Traditionally, organizations keep their code in separate repositories. This way, it is easy to restrict access to piece of code inside the organization. However, maintaining these packages becomes cumbersome as the complexity of the functionality grows. As the whole idea of sharing modules is to share the functionality between multiple applications or libraries, each update will be affecting more than one module. Each update will create a chain of pull requests, test runs, and perhaps new deploys. It is also quite common that a change breaks an app that depends on it.
In a monorepo, all the code is in one place. The repo serves as a single source of truth. Combined with the right tooling choices, any change that affects multiple packages can be done in one atomic commit, and a pull request. Furthermore, some tools even offer a chance to run tests only on the affected packages.
As organizations grow, the code base grows with them. The solution architecture changes come with refactoring. As team size increases, it gets harder and harder to control bugs and keep consistency. While monorepo is not a solution for growth pain, it is a tool for orchestrating the change. One of the projects I was working on was dealing with similar issues. While mobile and web applications share the same functionality, there was no code sharing between them. After a few prototypes, I decided to move the platform to monorepo before making any architectural changes. As the codebase is on one repo, I was able to pass down the vision easily. We managed to share all business logic between apps. The approach ended up with faster iterations and fewer bugs. Furthermore, It was more convenient to check the progress while the team is getting used to creating decoupled modules.
It is a discussion either monorepos encourages tight coupling as it is much easier to change. I believe it is not the problem of the strategy but more of a management issue. However, creating meaningful, isolated modules requires an experienced team. So I would recommend for an early-stage startup to keep things simple in the first days.
Automated testing and deployment are crucial for stable iterations. Especially a broken build is released to production. It is much easy to set up the flows in a monorepo environment. While setting up is easy, build times will be much longer due to the large codebase. However, the tooling is improving every day. When things start getting slower, it is possible to optimize the build process with caching, parallel building.
Monorepos are not fit for all solutions. First, as I mentioned before, they require an experienced team. Not every library, framework, or service work with monorepo directly. Deep knowledge of how their internal build system working is a requirement for a successful monorepo setup.
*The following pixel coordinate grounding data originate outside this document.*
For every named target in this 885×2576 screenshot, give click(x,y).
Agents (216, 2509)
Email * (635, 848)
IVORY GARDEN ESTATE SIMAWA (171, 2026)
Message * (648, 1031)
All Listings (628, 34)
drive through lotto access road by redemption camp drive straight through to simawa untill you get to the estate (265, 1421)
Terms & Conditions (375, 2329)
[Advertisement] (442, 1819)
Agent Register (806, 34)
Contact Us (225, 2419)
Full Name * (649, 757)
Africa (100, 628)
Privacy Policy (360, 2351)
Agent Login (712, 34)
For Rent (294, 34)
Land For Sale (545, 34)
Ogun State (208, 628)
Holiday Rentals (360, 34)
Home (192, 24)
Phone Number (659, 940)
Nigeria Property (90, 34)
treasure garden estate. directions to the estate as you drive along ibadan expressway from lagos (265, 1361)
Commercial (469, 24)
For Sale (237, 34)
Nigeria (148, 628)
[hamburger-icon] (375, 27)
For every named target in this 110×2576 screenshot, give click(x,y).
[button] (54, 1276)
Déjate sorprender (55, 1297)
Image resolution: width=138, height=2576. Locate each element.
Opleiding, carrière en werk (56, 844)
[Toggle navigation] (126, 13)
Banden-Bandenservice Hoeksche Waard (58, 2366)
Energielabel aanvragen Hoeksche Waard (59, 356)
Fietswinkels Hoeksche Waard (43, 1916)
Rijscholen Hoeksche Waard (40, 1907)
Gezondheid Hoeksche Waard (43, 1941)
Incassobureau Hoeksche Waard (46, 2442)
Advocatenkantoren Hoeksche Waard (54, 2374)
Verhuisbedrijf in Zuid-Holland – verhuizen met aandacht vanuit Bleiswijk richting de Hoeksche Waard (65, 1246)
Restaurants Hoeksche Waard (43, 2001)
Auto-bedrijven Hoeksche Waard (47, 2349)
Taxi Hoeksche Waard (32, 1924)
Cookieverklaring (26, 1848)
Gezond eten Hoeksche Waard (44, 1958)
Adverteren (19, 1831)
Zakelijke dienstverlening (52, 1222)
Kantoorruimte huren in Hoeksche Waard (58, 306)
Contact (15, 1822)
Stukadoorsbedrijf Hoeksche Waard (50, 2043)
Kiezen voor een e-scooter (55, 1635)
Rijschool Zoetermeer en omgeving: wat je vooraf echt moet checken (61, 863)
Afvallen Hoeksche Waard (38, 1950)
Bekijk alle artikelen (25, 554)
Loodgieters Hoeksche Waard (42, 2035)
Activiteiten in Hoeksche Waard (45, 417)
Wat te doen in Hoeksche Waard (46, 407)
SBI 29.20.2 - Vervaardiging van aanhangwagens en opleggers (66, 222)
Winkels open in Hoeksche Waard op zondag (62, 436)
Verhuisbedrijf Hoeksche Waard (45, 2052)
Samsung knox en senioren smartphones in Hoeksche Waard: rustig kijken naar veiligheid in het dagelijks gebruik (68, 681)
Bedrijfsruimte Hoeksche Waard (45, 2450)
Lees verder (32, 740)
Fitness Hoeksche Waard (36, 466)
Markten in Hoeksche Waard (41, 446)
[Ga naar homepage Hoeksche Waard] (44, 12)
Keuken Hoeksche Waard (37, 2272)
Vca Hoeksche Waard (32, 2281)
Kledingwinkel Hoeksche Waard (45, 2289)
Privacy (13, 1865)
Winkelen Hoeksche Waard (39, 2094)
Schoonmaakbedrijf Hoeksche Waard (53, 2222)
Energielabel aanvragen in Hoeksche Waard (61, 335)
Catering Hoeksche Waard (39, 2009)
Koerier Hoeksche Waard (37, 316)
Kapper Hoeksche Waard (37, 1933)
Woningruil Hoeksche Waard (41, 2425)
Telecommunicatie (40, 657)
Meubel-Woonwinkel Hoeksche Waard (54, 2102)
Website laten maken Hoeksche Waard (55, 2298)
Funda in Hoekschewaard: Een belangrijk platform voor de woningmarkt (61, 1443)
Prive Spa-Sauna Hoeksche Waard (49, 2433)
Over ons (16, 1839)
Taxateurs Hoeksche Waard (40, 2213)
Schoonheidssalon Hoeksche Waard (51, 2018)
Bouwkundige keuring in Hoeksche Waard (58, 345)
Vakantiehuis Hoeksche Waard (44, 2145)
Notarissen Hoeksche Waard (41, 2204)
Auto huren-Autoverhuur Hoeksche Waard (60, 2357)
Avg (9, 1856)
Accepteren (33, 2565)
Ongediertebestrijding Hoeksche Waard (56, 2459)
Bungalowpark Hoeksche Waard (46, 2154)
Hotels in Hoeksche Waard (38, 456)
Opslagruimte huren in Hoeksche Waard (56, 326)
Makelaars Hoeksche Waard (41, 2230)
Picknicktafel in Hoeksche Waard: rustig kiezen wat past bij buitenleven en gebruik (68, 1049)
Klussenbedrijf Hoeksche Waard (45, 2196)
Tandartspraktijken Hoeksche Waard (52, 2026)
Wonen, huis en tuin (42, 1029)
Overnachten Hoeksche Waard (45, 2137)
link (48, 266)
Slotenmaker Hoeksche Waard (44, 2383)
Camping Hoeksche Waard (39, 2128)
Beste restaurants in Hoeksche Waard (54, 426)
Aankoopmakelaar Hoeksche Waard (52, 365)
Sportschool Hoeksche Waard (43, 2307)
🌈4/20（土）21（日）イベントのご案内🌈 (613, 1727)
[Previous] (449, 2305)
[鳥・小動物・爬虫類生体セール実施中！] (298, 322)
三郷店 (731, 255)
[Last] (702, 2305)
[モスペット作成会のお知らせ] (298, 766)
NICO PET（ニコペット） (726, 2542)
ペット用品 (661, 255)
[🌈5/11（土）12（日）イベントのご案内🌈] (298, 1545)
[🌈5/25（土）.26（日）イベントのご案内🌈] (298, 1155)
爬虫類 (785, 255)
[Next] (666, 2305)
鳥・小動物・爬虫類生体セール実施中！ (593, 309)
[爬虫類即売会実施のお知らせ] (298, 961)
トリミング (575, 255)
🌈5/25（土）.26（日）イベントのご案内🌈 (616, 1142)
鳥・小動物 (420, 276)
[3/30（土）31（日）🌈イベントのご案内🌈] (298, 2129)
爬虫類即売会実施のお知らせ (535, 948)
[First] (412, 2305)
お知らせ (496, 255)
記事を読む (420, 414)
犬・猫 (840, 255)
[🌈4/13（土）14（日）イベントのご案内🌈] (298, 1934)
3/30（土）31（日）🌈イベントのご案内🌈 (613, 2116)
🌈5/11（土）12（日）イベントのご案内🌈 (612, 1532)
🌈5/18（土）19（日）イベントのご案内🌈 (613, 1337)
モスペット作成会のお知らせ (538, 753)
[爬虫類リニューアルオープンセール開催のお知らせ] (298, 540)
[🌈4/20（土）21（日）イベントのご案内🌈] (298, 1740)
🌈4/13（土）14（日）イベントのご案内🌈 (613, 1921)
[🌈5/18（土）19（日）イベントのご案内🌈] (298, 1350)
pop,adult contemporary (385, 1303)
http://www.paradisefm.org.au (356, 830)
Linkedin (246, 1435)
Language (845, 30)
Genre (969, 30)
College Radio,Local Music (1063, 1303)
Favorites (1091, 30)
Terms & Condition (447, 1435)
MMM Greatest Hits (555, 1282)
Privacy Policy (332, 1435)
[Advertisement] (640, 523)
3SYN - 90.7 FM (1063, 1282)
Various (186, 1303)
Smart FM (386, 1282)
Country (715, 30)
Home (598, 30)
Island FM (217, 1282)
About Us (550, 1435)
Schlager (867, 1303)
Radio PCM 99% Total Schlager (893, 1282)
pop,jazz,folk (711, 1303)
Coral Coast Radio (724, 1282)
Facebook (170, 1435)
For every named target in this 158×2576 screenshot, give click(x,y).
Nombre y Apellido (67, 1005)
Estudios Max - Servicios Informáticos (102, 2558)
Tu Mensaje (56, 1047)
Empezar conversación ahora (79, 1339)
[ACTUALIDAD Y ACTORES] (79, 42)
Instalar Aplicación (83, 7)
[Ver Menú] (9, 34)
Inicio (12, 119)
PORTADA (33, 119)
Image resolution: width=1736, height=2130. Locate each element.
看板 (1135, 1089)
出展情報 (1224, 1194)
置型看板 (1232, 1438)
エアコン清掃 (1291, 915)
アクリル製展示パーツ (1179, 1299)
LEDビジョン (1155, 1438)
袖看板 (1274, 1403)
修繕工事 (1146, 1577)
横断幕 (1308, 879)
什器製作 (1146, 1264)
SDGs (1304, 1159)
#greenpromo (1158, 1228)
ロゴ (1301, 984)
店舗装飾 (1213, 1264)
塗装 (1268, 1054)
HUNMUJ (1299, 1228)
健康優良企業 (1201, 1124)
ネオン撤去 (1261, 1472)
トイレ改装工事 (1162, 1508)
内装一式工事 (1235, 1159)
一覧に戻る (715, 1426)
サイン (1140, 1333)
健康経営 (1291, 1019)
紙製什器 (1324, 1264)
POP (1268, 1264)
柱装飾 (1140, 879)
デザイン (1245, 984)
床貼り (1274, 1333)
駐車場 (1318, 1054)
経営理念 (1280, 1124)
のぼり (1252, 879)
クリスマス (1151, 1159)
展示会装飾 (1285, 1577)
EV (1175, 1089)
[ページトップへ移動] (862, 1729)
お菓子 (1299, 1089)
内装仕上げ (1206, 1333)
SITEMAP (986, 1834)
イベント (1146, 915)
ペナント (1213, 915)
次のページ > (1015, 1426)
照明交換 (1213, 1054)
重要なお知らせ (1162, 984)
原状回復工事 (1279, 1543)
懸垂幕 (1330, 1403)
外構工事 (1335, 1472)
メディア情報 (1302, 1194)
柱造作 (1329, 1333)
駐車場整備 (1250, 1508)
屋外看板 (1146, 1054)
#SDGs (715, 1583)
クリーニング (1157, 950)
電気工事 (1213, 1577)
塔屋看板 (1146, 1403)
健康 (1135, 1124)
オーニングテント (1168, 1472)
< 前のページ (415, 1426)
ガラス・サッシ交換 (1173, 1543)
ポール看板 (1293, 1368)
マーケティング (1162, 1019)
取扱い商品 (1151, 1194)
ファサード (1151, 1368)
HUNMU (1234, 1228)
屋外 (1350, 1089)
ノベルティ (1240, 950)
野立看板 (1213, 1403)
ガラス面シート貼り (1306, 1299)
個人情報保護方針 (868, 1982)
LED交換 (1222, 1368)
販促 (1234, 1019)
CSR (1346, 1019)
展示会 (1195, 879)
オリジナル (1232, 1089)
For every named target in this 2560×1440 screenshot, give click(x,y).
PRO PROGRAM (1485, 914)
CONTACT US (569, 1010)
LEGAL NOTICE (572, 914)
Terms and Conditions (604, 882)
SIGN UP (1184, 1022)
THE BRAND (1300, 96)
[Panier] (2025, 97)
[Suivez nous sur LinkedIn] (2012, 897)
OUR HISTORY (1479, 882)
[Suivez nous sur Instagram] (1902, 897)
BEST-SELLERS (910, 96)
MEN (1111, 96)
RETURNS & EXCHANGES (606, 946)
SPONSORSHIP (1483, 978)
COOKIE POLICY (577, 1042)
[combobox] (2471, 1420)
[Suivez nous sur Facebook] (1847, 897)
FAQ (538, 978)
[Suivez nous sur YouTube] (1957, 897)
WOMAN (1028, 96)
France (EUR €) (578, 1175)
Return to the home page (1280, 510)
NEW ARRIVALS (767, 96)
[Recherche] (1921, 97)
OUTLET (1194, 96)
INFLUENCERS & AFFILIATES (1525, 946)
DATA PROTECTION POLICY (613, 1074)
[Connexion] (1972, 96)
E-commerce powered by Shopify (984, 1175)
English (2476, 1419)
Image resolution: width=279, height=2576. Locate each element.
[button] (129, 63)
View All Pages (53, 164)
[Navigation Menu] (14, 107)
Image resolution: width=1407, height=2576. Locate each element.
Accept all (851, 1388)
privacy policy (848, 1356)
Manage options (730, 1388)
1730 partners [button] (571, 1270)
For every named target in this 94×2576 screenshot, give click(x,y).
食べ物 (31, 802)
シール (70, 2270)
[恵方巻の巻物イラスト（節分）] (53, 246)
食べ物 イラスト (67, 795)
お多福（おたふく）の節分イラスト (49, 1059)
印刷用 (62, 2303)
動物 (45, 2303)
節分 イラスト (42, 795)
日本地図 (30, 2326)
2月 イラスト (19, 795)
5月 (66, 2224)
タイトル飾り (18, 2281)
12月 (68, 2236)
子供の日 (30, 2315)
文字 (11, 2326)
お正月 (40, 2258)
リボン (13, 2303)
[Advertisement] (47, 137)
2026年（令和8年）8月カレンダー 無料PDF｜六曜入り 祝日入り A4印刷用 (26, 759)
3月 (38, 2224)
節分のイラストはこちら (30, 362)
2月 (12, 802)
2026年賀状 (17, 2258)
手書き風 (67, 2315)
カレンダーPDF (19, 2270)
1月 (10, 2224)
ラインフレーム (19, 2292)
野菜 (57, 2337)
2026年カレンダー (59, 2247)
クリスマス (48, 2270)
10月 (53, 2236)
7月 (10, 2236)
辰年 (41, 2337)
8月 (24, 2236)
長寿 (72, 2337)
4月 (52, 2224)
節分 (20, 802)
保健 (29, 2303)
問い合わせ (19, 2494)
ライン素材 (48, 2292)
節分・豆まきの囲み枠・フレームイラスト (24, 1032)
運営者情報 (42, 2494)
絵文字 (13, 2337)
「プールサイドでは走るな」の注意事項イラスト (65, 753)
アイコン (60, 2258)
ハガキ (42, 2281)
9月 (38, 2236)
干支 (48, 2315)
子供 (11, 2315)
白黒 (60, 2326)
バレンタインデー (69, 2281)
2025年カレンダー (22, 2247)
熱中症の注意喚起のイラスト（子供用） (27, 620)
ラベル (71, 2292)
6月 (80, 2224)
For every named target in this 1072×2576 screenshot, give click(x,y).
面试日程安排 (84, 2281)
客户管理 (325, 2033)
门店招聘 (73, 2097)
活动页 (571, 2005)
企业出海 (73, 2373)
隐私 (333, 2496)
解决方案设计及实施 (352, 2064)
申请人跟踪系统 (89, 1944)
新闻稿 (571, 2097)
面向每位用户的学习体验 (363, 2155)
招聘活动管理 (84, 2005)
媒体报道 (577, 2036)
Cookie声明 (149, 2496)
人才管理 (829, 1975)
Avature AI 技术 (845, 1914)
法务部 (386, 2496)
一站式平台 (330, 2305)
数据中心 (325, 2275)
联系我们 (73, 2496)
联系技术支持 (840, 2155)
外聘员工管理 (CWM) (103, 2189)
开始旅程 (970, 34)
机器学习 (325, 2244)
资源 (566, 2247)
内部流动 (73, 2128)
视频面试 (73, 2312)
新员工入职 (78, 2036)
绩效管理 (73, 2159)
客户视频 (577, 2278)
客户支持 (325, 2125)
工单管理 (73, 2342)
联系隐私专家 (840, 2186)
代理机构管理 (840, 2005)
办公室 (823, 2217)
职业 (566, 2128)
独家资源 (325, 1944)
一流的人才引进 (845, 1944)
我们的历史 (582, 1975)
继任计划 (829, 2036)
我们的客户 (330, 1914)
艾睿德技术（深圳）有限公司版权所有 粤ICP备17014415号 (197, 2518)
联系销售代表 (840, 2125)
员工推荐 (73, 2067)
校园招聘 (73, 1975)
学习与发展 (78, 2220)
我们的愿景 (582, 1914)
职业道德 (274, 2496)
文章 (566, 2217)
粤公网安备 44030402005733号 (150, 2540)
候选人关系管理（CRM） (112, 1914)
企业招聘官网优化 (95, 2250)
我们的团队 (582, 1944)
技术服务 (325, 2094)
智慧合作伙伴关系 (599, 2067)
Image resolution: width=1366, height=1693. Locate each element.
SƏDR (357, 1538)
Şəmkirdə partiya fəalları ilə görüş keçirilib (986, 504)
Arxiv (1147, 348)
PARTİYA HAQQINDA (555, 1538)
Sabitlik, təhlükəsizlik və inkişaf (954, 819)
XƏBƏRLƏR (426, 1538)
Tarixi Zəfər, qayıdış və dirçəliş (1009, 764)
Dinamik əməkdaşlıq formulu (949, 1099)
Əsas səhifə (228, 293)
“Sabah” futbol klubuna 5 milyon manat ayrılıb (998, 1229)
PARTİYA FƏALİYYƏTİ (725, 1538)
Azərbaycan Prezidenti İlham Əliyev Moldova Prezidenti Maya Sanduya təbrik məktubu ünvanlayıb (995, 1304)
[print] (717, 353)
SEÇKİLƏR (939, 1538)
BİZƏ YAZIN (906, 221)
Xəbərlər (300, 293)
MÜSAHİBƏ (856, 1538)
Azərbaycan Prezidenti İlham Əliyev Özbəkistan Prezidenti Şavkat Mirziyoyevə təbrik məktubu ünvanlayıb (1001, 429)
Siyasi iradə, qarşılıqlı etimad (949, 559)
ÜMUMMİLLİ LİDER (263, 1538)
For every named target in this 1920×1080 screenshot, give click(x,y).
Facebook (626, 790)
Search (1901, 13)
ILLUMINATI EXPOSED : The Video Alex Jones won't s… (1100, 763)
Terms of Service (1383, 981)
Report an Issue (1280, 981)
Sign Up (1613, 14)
Size is also another consideration. As all codebase in one place, git performance would be poor for large scale organizations. However, Facebook tries to resolve issues with VCS scalability by patching Mercurial. Probably soon, this will not be such a big issue.
Last but not least is the issue of security. In a monorepo, you will be sharing the whole codebase. Large companies like google handle access control via internal tooling solutions. Meanwhile, you can check out Github’s code owner feature to have granular control over who takes ownership of a subdirectory.
A monorepo can be as simple as putting all projects into one repository or setting up a bleeding edge repository with tools like Bazel or NX. The first option is definitely not scalable. Here is my overall decision process:
- Is there a need for code sharing between multiple applications or projects? While building an MVP or isolated applications, I always prefer to keep things as simple as possible. The effort should be on the product. The team shouldn’t be distracted by technology.
- Is the development team is ready for the monorepo? As I mentioned a couple of times, the seniority level of the development team is crucial. There will be problems during development. If these problems affect the release cycles, monorepo doesn’t worth it at all. In addition to codebase issues, architectural decisions are crucial. Too much coupling in code may create a spaghetti that would be hard to untangle in the future.
- Hybrid or monorepo approach? If there is a need, and a team to execute, I still prefer to consider alternatives. Size, access control, release, and time considerations are important factors. Perhaps, not all code should be in one repo to improve productivity.
Briefly, in the world of engineering, there is no one-size-fits-all solution. While making the decision, you need to consider your organization, goals, and your team. The most important thing is to build the product and deliver it to your users.